C’était une des conditions du gouvernement : s’assurer que ça se règle avant d’aménager quoi que ce soit**,** explique le maire de Varennes, Martin Damphousse.
Comment les gens ont pu recevoir un compte de taxes sans avoir de titre? C’est une bonne question, je n’en ai aucune espèce d’idée, mais ça ne faisait pas en sorte que l’espace qu’ils occupaient sans droits était conforme et devenait légal.
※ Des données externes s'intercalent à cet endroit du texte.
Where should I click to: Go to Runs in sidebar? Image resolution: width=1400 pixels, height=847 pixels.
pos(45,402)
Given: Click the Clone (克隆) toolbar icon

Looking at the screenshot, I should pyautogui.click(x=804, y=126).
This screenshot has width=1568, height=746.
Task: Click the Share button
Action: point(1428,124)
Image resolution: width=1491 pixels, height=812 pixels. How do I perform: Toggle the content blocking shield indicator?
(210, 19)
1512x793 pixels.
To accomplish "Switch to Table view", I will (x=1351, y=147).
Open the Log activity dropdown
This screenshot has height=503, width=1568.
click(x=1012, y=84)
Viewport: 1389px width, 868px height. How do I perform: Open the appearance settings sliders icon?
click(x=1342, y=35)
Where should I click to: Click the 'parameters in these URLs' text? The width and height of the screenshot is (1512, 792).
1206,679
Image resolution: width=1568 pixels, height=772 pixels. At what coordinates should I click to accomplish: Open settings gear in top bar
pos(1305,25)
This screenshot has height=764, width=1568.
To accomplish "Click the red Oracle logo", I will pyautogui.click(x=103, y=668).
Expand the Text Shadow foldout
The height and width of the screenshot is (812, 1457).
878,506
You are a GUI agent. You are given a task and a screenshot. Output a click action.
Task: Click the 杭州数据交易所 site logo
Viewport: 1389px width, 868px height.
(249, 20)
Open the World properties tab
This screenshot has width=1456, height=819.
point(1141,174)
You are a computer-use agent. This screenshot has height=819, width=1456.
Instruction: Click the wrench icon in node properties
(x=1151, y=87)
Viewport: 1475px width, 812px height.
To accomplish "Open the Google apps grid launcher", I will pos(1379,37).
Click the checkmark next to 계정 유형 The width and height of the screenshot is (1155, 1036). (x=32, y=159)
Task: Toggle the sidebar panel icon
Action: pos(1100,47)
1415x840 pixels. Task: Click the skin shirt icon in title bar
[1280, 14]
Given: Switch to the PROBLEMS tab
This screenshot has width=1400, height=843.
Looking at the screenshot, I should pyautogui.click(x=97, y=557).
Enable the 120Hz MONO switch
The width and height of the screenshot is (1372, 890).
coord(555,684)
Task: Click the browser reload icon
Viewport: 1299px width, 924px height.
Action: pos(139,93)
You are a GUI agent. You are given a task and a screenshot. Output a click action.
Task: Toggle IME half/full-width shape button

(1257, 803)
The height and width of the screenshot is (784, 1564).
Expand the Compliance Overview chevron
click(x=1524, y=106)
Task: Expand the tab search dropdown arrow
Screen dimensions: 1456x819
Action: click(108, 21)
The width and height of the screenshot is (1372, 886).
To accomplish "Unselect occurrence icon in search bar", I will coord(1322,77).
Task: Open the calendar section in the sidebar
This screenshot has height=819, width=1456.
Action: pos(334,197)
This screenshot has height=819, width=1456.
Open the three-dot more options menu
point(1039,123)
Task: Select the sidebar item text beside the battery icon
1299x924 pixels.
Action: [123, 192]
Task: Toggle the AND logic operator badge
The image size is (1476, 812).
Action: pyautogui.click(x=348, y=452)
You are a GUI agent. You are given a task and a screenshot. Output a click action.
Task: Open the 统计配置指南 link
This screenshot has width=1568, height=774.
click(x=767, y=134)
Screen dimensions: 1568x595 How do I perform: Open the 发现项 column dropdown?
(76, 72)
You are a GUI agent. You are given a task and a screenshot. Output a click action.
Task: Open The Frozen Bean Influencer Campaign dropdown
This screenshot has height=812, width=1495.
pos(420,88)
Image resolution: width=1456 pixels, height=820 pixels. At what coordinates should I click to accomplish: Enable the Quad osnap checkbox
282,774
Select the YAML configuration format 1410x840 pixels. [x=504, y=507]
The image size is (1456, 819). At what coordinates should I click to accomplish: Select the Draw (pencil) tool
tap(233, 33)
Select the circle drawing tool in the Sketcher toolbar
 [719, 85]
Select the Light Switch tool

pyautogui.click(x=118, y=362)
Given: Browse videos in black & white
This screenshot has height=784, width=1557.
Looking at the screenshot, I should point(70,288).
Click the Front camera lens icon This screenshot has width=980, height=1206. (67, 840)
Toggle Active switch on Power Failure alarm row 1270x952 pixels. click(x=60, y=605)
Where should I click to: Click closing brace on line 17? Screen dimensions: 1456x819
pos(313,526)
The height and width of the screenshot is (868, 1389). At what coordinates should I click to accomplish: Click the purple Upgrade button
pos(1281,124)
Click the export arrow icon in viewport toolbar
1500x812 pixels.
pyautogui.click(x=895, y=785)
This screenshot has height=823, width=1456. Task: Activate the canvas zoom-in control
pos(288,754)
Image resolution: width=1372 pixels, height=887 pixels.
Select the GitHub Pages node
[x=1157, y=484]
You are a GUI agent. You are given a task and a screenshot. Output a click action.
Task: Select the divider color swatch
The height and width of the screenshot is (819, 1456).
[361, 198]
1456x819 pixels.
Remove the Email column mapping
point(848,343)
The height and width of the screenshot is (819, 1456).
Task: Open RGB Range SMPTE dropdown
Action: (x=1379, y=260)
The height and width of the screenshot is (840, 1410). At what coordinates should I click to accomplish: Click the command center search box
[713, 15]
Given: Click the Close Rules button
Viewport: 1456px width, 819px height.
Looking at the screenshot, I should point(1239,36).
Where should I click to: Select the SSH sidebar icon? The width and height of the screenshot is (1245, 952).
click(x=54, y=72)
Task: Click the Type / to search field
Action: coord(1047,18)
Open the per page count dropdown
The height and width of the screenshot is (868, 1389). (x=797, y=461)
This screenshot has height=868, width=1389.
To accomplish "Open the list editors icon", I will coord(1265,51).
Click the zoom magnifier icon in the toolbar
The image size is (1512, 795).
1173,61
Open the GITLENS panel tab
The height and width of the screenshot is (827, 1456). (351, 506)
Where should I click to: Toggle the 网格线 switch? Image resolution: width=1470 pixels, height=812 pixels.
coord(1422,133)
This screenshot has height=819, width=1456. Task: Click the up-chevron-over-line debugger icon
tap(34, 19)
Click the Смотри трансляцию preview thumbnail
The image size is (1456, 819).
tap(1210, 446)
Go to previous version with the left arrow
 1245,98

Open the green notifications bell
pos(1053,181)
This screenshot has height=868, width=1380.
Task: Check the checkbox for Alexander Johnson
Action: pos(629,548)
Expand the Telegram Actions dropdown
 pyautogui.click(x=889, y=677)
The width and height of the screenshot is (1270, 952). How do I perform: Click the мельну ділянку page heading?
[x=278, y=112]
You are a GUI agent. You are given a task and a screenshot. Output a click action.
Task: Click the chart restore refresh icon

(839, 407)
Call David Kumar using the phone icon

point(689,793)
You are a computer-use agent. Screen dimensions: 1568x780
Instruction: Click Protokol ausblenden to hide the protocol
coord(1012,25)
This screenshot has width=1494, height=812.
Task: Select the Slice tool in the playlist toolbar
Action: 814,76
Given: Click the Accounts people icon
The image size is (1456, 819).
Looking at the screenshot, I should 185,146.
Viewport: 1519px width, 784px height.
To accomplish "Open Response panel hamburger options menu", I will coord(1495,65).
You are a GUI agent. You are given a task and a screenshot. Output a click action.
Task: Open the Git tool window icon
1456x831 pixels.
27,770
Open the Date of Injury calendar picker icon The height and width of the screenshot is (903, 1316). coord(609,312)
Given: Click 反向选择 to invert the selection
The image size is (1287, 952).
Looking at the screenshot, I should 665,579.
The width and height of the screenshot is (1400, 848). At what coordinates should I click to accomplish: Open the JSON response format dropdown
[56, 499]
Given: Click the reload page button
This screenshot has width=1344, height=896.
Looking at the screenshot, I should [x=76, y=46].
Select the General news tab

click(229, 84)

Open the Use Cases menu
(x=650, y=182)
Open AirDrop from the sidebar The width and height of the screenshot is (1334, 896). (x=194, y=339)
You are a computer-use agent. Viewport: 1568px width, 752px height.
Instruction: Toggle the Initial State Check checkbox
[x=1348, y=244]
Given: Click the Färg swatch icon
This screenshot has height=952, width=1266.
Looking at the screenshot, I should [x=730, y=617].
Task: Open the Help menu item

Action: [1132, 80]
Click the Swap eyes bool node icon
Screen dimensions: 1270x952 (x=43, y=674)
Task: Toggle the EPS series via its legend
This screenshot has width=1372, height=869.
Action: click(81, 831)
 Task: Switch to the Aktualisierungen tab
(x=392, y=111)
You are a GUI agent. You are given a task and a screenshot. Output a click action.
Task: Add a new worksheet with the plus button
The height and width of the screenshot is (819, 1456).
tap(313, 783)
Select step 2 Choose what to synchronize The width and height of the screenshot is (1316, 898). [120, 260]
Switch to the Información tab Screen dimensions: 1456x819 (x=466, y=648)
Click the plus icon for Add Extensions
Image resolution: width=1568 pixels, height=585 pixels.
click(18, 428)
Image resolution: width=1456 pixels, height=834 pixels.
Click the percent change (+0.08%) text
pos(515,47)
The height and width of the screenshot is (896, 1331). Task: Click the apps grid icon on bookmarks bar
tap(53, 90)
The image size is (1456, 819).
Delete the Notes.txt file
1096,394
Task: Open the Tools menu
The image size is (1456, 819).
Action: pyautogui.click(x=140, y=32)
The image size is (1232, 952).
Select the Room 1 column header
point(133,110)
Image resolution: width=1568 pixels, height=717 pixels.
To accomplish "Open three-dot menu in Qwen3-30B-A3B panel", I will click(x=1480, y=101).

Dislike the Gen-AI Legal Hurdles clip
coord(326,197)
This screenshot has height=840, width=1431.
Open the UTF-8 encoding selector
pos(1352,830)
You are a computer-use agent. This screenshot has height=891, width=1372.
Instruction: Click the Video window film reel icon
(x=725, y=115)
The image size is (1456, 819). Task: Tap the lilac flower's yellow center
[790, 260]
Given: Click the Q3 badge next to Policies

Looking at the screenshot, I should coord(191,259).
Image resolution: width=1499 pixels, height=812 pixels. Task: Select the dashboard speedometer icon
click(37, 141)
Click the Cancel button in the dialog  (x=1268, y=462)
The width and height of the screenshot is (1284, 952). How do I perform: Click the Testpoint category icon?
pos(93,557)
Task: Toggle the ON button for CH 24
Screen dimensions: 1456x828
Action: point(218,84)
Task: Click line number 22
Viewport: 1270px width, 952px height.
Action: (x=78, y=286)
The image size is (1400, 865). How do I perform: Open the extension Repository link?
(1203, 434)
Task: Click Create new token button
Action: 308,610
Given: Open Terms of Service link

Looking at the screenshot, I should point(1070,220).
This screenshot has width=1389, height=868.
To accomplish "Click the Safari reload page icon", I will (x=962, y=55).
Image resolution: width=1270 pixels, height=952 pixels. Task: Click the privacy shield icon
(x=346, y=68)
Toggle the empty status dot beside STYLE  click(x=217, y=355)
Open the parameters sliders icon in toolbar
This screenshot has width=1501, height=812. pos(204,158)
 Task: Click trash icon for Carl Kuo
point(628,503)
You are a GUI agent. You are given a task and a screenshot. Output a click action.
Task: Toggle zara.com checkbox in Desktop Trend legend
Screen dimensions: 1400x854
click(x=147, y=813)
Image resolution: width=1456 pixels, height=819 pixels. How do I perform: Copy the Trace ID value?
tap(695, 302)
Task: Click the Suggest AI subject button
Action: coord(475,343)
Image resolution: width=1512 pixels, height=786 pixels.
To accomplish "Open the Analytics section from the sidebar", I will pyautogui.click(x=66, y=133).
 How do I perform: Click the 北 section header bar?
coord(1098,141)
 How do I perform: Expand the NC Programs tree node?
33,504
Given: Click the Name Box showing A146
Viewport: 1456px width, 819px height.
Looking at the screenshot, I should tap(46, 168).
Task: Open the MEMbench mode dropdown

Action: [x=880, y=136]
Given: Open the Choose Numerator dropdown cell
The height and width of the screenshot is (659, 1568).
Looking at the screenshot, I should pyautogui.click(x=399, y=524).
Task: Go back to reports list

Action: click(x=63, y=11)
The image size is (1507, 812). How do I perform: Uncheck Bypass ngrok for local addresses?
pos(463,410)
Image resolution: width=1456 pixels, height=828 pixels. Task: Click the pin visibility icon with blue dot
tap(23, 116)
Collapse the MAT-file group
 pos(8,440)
Une citation de Martin Damphousse, maire de Varennes
D’ici 10 ans, l’île sera transformée en parc métropolitain, avec des sentiers aménagés. Un projet dont le coût est estimé à près de 40 millions de dollars.
Sentiment d’impuissance
Cette entente laisse un goût amer à Fannie Martin, qui occupe un des chalets construits dans les années 1950. Mon chalet, je ne vous l’aurais pas vendu pour un milliard, dit-elle**.** Vous voyez aujourd’hui l’île, elle est si belle. Depuis 70 ans, c’est nous, les résidents, qui l’entretenons.
Fannie Martin devant son chalet qui sera démoli en 2028.
Photo : Radio-Canada / Marie Isabelle Rochon
Mme Martin aurait voulu poursuivre la bataille devant les tribunaux. Elle a dû y renoncer, faute de ressources financières, et devra quitter l’île en 2028.
J’ai connu mon mari en bas, au bord du quai. Mes enfants, ils arrivaient ici à l’âge de deux semaines. On s’est mariés ici, au chalet, chez nous. Ici, c’est ma famille, mes voisins, c’est mes amis, c’est une communauté.
Une citation de Fannie Martin, qui occupe un chalet construit dans les années 1950
Jean-Claude Simard se dit en deuil de son île. La ligne était très large, mais nous sommes sur les terres du gouvernement, c’est un privilège qu’on a eu.